Instruction a:
Answer these questions about the text on modeling a graph into documents:
(i) How many documents did the team set as the shard size?
(ii) Which way of modeling graph elements did the team eventually pick?
(iii) Which two settings were set to false?

Text extract:
_ _ _

Modeling a graph into documents

While Titan has special objects for representing graph elements — Vertex, Edge, etc— ES supports a unified JSONs — no special types at all.

Modeling graph elements as JSONs is a bit challenging — you must find a way to link edges to vertices.

Ways we found out:

  1. Nested types: these are documents containing other documents. 
    It can be leveraged for storing edges as nested documents inside vertex documents.
    While seems suitable at first, it has pitfalls — if a vertex is a supernode — containing lots of edges, each retrieval of the vertex will require lots of I/O.
    In addition, it will require an implementation of a locking mechanism — think of a case of two parallel processes that wish to add an edge of a single vertex — one of them has to wait for the other to finish.
    And as ES is not transactional — this has to be externally implemented.
  2. Parent-child relationship: similar to nested types.
  3. Independently: Storing each vertex and each edge as a separate document, linking edges to their in/out vertex by specifying their IDs on the edge document itself — for example, ‘inid’ and ‘outid’.
    No locking mechanism is required — you can add or delete an edge without worrying about concurrency issues. Each edge is an independent document.

We eventually picked the last choice, as it required no further implementation, and made out documents as lightweight as possible.

Each vertex document consisted of an id field and additional primitive-type properties.

Each edge document consisted of an id, outid (id of the outgoing edge), inid (id of the ingoing edge) and additional primitive-type properties.

As we wanted all of the properties to be searchable — each property was configured as ‘index’: ‘not_analyzed’.

We set ‘docvalues’ and ‘_all’ to false.

Planning the indices

As mentioned before, our graph consists about 250 billion edges. Each edge includes about 10 properties of a primitive type.

Our common query is — given a vertex ID — get all of the out edges exists.
Meaning that each of the queries has to search through all of the 250 billion edges — no limit of time — you always query everything.

Our focus here was on queries. We wanted our system to operate as quick as Titan operates — we did not want our users to feel the change.
And in order to achieve that — we needed to plan our ES cluster to contain as less shards as possible (without overloading the shards) — so that each query will require as less I/O operations as possible.

We set a shard size — 120 million documents, all fields indexed as ‘not_analyzed’. Such a shard weighs about 22 GB.

Our initial direction was creating a time-based indices —for example, an index per day, per month or per year. But doing so we still had to query each index per each query, which is lots of I/O.

_ _ _

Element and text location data
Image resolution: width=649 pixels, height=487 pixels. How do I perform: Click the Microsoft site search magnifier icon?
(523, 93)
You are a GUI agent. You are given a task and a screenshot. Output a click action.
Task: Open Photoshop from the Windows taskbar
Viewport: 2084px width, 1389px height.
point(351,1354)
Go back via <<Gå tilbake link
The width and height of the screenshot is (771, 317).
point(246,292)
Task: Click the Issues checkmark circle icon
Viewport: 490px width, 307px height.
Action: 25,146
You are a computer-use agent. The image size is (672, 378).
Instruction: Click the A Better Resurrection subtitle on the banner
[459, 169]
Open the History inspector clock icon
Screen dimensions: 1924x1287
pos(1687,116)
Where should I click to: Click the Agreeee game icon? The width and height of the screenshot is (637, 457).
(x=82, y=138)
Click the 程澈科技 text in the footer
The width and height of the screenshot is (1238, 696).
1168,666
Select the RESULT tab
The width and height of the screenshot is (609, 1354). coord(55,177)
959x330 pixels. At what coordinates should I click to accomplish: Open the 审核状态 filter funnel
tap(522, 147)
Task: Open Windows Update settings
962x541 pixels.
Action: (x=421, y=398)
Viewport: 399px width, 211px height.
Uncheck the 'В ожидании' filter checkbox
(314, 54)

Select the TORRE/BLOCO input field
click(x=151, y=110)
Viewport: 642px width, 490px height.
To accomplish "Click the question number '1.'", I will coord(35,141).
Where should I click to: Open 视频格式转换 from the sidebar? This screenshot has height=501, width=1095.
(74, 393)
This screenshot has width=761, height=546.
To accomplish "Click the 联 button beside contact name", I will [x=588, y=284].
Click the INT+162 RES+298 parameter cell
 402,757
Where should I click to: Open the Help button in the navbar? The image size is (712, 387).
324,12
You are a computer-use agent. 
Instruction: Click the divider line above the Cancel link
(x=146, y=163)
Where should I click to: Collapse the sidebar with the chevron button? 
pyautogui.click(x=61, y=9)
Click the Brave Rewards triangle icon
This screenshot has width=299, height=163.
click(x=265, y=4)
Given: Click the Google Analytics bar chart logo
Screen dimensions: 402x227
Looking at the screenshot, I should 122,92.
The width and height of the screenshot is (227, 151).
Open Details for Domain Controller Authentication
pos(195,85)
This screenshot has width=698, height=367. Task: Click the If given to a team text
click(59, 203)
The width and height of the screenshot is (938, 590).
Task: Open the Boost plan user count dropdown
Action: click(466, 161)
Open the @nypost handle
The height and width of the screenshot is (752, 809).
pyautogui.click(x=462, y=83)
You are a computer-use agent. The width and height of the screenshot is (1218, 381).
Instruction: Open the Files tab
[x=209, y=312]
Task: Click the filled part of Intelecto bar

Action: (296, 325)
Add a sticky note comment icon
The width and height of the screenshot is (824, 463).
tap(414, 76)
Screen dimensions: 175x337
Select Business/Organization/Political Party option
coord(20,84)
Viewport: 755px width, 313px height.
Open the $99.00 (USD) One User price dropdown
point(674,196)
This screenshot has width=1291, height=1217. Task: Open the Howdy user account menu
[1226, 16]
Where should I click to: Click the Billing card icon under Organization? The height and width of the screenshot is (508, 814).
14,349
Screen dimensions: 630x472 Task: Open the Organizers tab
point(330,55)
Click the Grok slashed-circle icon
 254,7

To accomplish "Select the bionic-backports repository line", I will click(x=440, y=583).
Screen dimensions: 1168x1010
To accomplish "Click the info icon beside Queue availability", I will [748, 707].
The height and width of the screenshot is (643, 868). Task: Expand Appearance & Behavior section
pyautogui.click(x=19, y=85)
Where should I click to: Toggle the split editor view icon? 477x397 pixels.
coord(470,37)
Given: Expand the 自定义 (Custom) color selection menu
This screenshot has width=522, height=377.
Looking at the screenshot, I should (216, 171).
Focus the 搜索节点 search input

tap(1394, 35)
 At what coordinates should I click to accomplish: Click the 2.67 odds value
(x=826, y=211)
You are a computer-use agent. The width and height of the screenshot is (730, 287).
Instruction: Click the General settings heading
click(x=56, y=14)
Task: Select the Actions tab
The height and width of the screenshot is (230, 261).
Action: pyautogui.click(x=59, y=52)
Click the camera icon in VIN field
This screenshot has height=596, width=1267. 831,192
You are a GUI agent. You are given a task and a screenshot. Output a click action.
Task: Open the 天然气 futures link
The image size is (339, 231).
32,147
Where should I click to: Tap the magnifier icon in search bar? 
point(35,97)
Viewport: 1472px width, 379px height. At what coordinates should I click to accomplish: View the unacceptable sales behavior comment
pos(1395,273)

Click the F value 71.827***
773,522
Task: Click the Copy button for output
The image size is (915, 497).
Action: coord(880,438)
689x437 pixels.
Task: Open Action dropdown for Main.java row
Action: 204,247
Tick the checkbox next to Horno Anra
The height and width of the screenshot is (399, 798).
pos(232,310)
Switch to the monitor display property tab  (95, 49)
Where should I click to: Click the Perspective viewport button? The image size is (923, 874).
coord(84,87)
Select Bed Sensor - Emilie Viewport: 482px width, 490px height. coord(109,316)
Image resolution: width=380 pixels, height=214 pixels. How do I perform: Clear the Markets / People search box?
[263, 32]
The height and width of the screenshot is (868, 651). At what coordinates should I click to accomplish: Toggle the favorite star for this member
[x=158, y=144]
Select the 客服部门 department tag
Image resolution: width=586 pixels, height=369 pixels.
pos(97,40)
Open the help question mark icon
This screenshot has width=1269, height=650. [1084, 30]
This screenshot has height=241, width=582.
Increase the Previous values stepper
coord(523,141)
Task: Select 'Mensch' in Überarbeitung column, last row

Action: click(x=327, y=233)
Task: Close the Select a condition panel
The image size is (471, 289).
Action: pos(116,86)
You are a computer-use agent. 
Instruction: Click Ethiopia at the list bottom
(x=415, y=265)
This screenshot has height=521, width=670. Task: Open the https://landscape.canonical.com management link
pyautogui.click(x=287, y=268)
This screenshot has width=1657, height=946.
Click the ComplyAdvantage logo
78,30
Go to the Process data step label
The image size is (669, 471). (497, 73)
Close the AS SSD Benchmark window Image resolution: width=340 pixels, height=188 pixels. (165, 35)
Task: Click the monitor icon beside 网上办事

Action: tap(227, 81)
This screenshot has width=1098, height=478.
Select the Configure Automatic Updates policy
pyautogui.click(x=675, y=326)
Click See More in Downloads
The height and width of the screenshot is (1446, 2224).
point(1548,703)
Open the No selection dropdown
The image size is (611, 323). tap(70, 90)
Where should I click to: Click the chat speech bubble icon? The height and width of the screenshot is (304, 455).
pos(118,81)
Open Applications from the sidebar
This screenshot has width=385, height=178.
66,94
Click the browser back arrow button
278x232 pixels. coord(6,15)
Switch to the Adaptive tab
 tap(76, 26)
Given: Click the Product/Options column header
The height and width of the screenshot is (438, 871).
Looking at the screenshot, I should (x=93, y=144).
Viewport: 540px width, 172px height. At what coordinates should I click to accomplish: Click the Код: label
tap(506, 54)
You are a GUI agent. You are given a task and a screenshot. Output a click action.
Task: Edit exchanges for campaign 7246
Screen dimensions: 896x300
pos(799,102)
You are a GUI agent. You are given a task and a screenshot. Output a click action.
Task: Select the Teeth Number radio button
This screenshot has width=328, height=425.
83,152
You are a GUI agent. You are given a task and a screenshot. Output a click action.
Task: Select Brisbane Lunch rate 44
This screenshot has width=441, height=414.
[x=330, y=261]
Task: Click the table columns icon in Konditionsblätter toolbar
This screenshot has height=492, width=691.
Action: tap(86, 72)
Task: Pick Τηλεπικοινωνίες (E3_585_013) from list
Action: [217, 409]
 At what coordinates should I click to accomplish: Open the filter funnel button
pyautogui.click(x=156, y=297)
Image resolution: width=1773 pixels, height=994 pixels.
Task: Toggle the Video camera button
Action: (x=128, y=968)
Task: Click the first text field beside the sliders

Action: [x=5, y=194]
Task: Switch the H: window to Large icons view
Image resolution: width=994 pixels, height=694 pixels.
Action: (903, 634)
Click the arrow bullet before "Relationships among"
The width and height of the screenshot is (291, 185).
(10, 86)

_ _ _

Instruction b:
In the listing, take the lines starting with the line containing "Close the AS" and going on through the line containing "tap(76, 26)". Substitute "Advanced tab" for "Adaptive tab" and write out only those lines, otherwise unchanged.

Finished answer a:
(i) 120 million documents.
(ii) The independent approach: each vertex and each edge is stored as a separate document, and each edge is linked to its in and out vertices by their IDs on the edge document.
(iii) 'docvalues' and '_all'.

Finished answer b:
Close the AS SSD Benchmark window Image resolution: width=340 pixels, height=188 pixels. (165, 35)
Task: Click the monitor icon beside 网上办事

Action: tap(227, 81)
This screenshot has width=1098, height=478.
Select the Configure Automatic Updates policy
pyautogui.click(x=675, y=326)
Click See More in Downloads
The height and width of the screenshot is (1446, 2224).
point(1548,703)
Open the No selection dropdown
The image size is (611, 323). tap(70, 90)
Where should I click to: Click the chat speech bubble icon? The height and width of the screenshot is (304, 455).
pos(118,81)
Open Applications from the sidebar
This screenshot has width=385, height=178.
66,94
Click the browser back arrow button
278x232 pixels. coord(6,15)
Switch to the Advanced tab
 tap(76, 26)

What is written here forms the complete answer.